Tuesday, August 19, 2008


King Olav worked

for US intelligence



Norway's late King Olav once worked for the US intelligence agency that later became the CIA, and so did the head of the Norwegian resistance movement during World War II.

Norway's King Olav, who died in 1991, has a personnel file with the forerunner to the CIA.

PHOTO: HENRIK LAURVIK/NTB


Documents released late last week by the National Archives in Washington reveal that both Norwegian resistance leader Jens Christian Hauge and King Olav worked for the CIA's forerunner, the Office of Strategic Services (OSS).
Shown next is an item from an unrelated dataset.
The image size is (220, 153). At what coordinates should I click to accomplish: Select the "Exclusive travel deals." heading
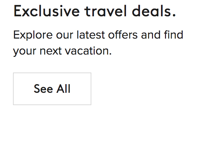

King Olav was still Norway's crown prince at the time.

Newspaper Klassekampen reported Monday that Hauge's name is listed in a catalogue of personnel files at the OSS of those employed from 1942 to 1945. Web site abcnyheter.no reported that a personnel file also exists for then-Crown Prince Olav.
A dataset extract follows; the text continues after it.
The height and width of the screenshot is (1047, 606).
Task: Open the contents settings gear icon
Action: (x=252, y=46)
Several other Norwegian politicians and military officials also have personnel files at the OSS, including the defense chief at the time, Wilhelm Hansteen.
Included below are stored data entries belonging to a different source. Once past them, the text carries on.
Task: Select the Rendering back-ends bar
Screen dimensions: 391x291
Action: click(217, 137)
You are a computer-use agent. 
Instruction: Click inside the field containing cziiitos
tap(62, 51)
It's not clear what Crown Prince Olav did for the OSS, but royal biographer Lars Roar Langslet said he thinks the American intelligence agents sought contact with Norway's heir to the throne in the 1940s. Norway was invaded by Germany on April 9, 1940, and Crown Prince Olav fled with his father, King Haakon, to London, where they led a Norwegian government in exile until the war ended in 1945.

Langslet doesn't think the crown prince continued any work for the OSS after the war. He succeeded his father as king in 1957.

War historian Lars Borgersrud said the OSS was founded as a wartime intelligence agency, adding that it would have been "natural" for resistance leaders from US-allied nations to work for and with the US intelligence agency.